--- start MATERIAL ---

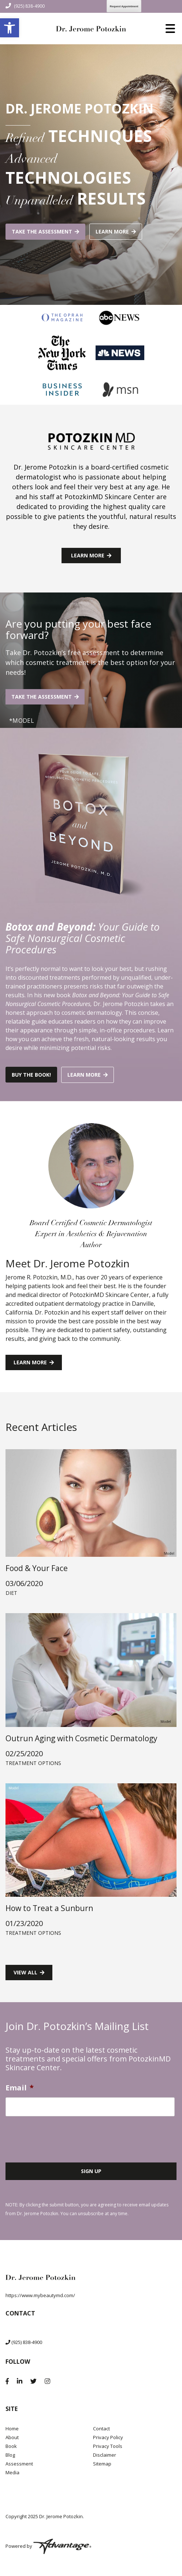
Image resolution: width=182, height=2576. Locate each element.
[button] (9, 27)
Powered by (48, 2546)
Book (11, 2446)
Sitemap (102, 2463)
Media (12, 2472)
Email (19, 2088)
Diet (11, 1592)
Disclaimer (104, 2455)
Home (12, 2428)
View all (25, 1972)
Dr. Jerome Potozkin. (61, 2516)
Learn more (112, 231)
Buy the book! (31, 1074)
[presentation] (61, 2136)
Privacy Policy (108, 2437)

--- end MATERIAL ---

● **YOUR INSTRUCTIONS**:
Render the lines of the records above as a numbered list, omitting blank lines and leaving out the pictures.

● **RESPONSE TO THE EXERCISE**:
1. Image resolution: width=182, height=2576. Locate each element.
2. [button] (9, 27)
3. Powered by (48, 2546)
4. Book (11, 2446)
5. Sitemap (102, 2463)
6. Media (12, 2472)
7. Email (19, 2088)
8. Diet (11, 1592)
9. Disclaimer (104, 2455)
10. Home (12, 2428)
11. View all (25, 1972)
12. Dr. Jerome Potozkin. (61, 2516)
13. Learn more (112, 231)
14. Buy the book! (31, 1074)
15. [presentation] (61, 2136)
16. Privacy Policy (108, 2437)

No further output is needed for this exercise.